Saturday, June 28, 2008

FAUX NATURE: "The New York City Waterfalls" by Olafur Eliasson

These images were captured from the South Street Seaport last Thursday, June 26. A major network of temporary public art by internationally renowned artist OLAFUR ELIASSON called "THE NEW YORK CITY WATERFALLS" is on display at four waterfront locations in Lower Manhattan, Brooklyn and Governors Island. The display runs through October 13. 

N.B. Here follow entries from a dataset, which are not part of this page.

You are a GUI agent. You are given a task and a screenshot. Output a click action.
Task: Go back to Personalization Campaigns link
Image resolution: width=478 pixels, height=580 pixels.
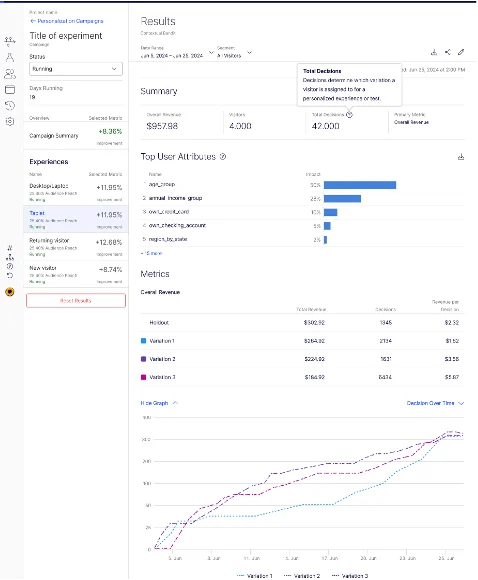tap(67, 21)
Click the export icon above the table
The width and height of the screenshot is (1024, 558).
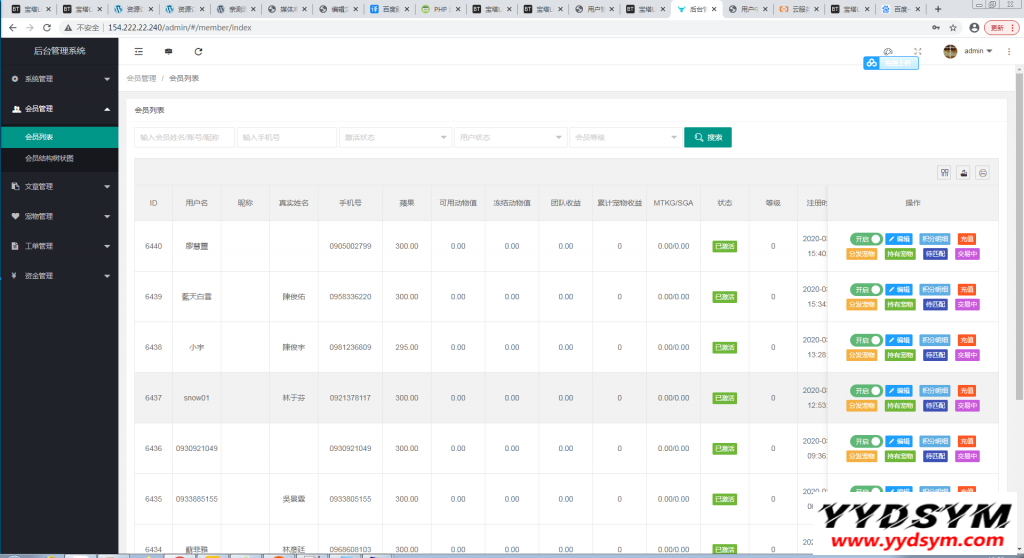click(x=963, y=172)
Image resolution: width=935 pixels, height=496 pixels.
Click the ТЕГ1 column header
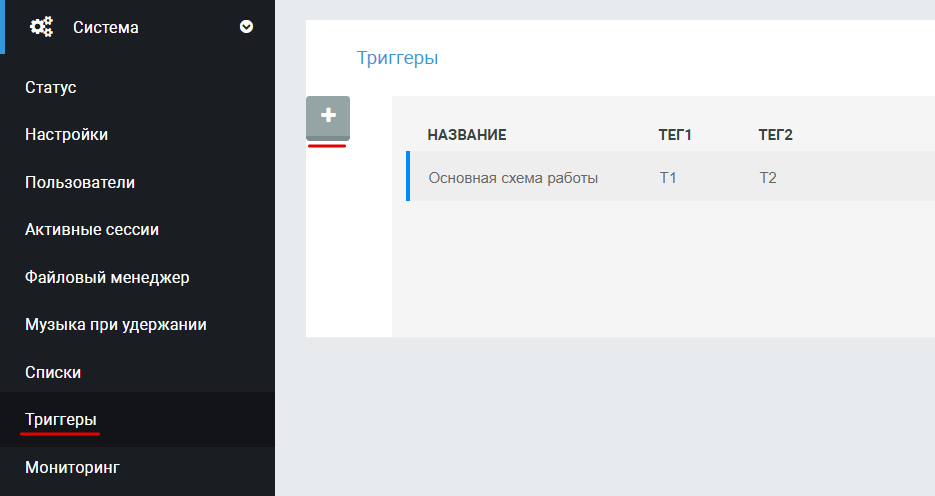675,135
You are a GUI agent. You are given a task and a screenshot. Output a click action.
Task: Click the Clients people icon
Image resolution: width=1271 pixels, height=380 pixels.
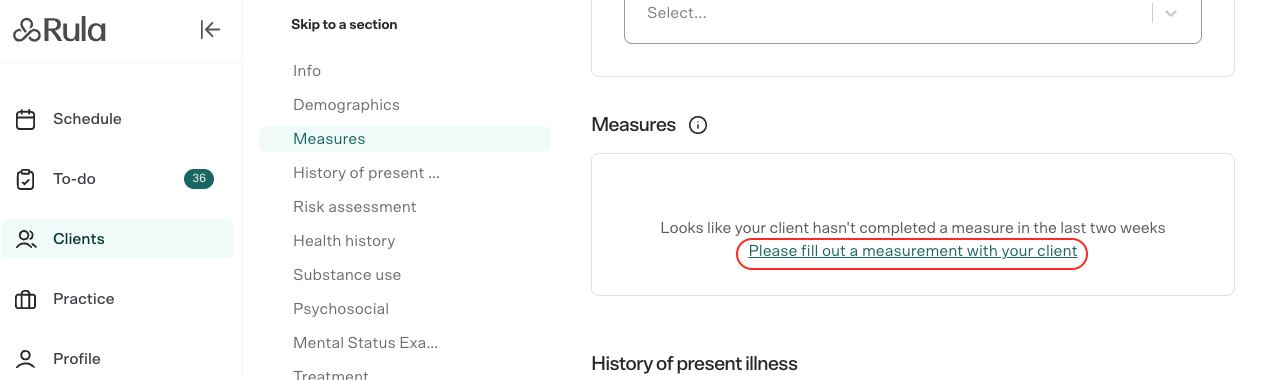26,239
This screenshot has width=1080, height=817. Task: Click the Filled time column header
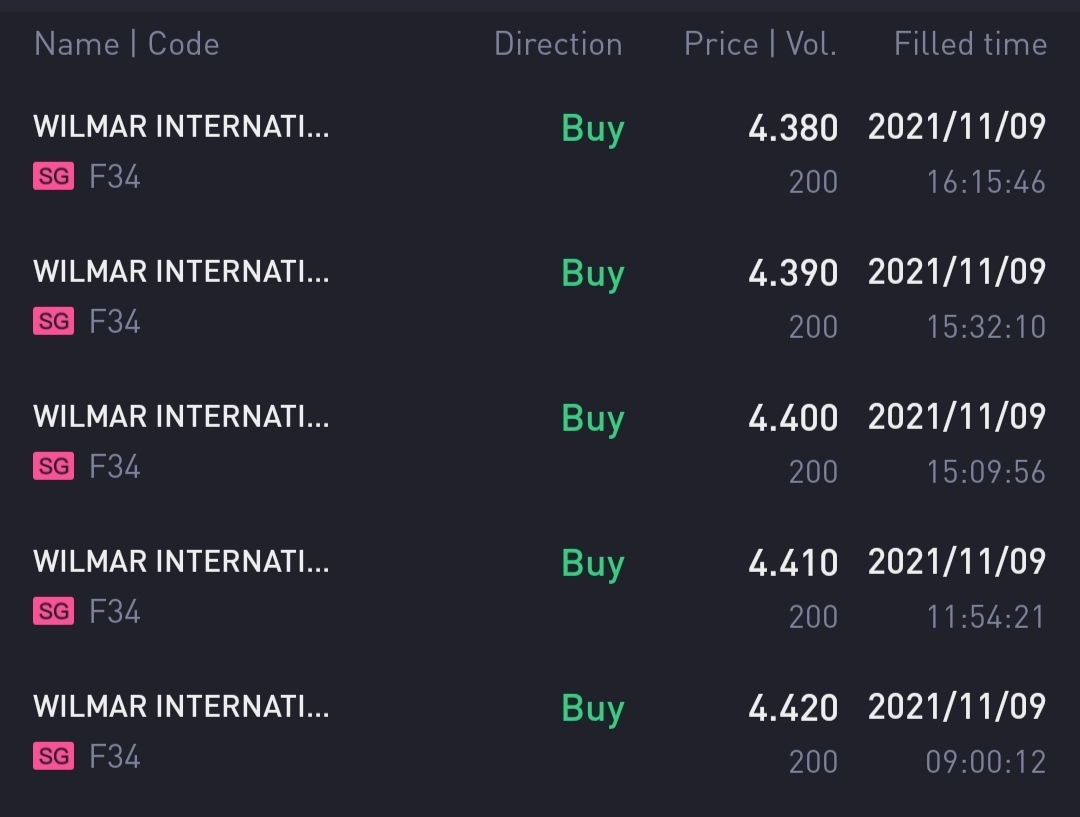click(970, 44)
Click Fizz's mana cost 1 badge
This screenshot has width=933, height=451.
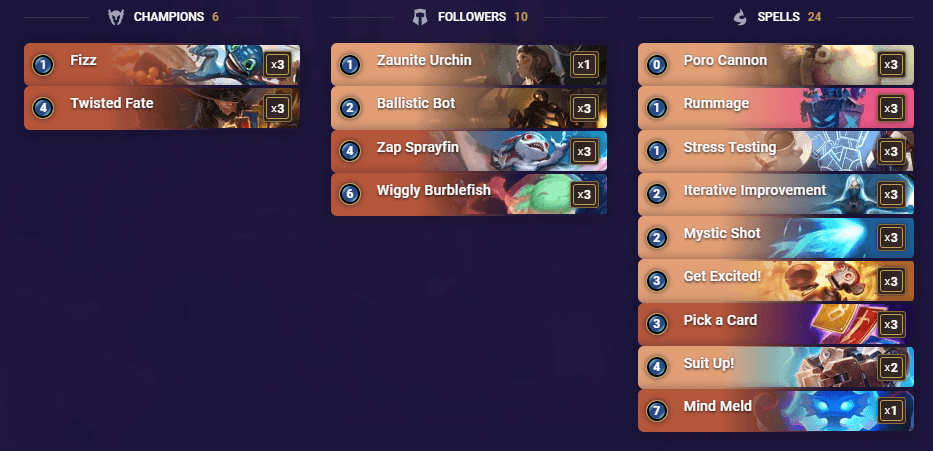coord(43,65)
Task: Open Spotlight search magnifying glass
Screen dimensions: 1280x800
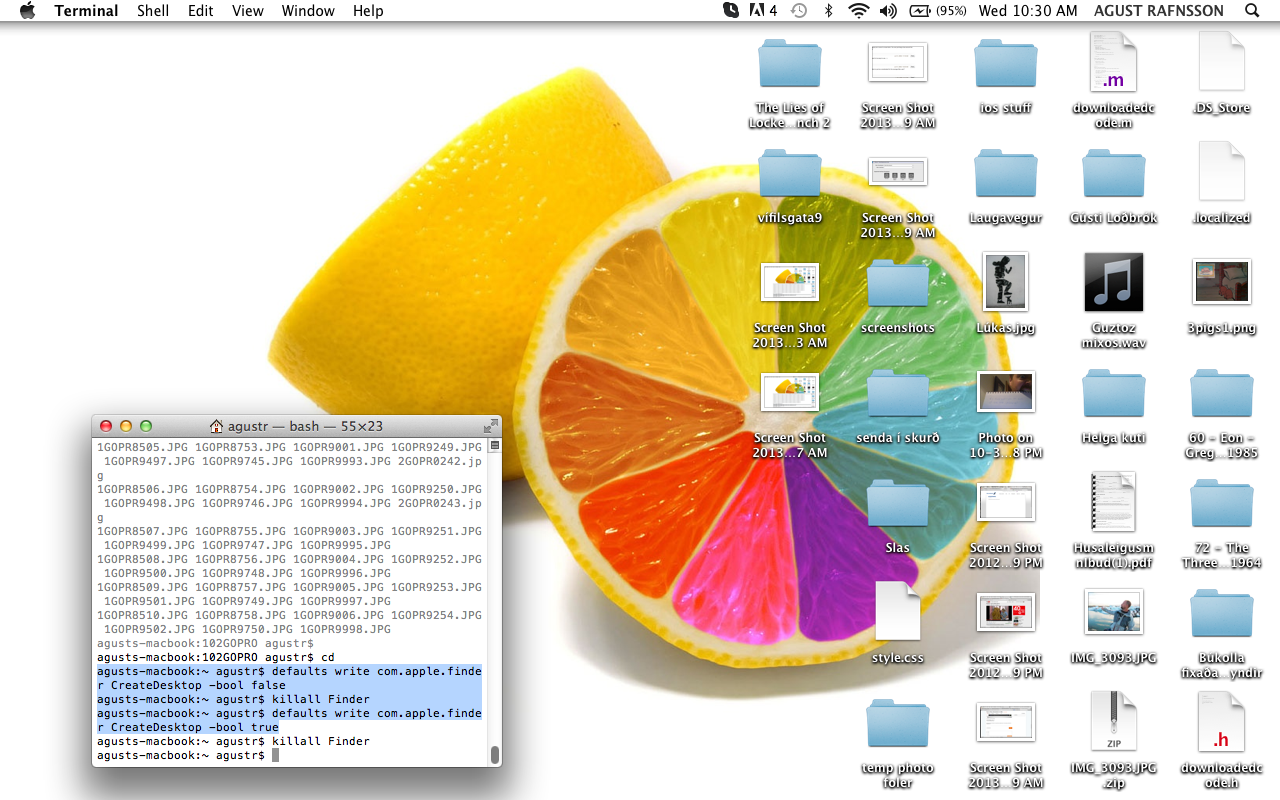Action: [1252, 11]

Commissioned by the Public Art Fund, the project consists of four monumental, man-made waterfalls installed for three months at four sites along the shores of Brooklyn, Manhattan, and Governors Island: one by the Brooklyn anchorage of the Brooklyn Bridge, one between Piers 4 and 5 in Brooklyn, one in Lower Manhattan at Pier 35, and one on the north shore of Governors Island. The 90 to 120-foot tall installations, which have been designed to protect water quality and aquatic life, will operate from 7 a.m. to 10 p.m., seven days a week, and will be lit after sunset, adding a striking element to New York City's iconic skyline. Conceived by Eliasson and commissioned by the Public Art Fund, The New York City Waterfalls will showcase New York City's natural environment alongside the City's industrial and commercial landscape. Sited in the historic New York Harbor, which has served as the gateway to America for nearly four centuries and a point of origin for the City's growth, the Waterfalls will introduce a breathtaking element into the heart of New York's waterfront.
"In developing The New York City Waterfalls, I have tried to work with today's complex notion of public spaces," said Eliasson. "The Waterfalls appear in the midst of the dense social, environmental, and political tissue that makes up the heart of New York City. They will give people the possibility to reconsider their relationships to the spectacular surroundings, and I hope to evoke experiences that are both individual and enhance a sense of collectivity."
Born in Copenhagen in 1967, Eliasson is considered one of his generation's most influential artists. Throughout his career, he has taken inspiration from natural elements and phenomena, such as light, wind, fog, and water, to create sculptures and installations that evoke sensory experiences. He is perhaps best known for The weather project (2003) at Tate Modern in London, a giant sun made of 200 yellow lamps, mirrors and mist that transformed the museum's massive Turbine Hall and drew over 2 million visitors during its five-month installation.
"One of Eliasson's great strengths as an artist is his ability to captivate viewers, which he will do by integrating the spectacular beauty of nature into the urban landscape on a dramatic scale," said Steiner, curator of The New York City Waterfalls.
Eliasson's work often involves industrial materials that, when brought together, create dramatic installations that are as beautiful as they are unexpected. The New York City Waterfalls will be constructed using building elements that are ubiquitous throughout New York: scaffolding is the backbone of the structures, and pumps will bring water from the East River to the top; the water then falls from heights of 90 to 120 feet back into the river. Fish and aquatic life are protected by filtering the water through intake pools suspended in the river. To build the Waterfalls, Public Art Fund has partnered with Tishman Construction Corporation and has engaged a team of design, engineering and construction professionals.
The New York City Waterfalls will be visible by land and boat, and because of their proximity to one another, viewers will be able to see multiple waterfalls from various vantage points in Manhattan, Brooklyn and Governors Island. Dedicated boat journeys to view the Waterfalls, organized by the Public Art Fund in partnership with Circle Line Downtown, will leave from Pier 16 in Manhattan and will provide up-close views of the installations. The Circle Line will provide free and discounted trips daily for the public. The free Governors Island Ferry, which will run every Friday, Saturday and Sunday for the length of the project, and the Staten Island Ferry will also provide views of the waterfalls at Governors Island and between Piers 4 and 5 in Brooklyn. Recommended viewing sites and bike routes along the waterfront will be made available on free maps provided on the Waterfalls website,, and distributed throughout the City. The New York City Waterfalls is an example of the Administration's continuing commitment to cultural life and support of public art as a way to highlight the vitality of the City. To maximize Waterfalls-based tourism, NYC & Company is designing a marketing plan to attract visitors from around the world to New York to view the project.
"Being home to extraordinary artists and visionary cultural organizations is central to New York City's identity," said Commissioner Levin. "Together, Olafur Eliasson and the Public Art Fund are helping us reconsider how we perceive familiar spaces, and the Waterfalls offers an opportunity for New Yorkers and visitors alike to explore anew the City's rich natural and cultural landscapes."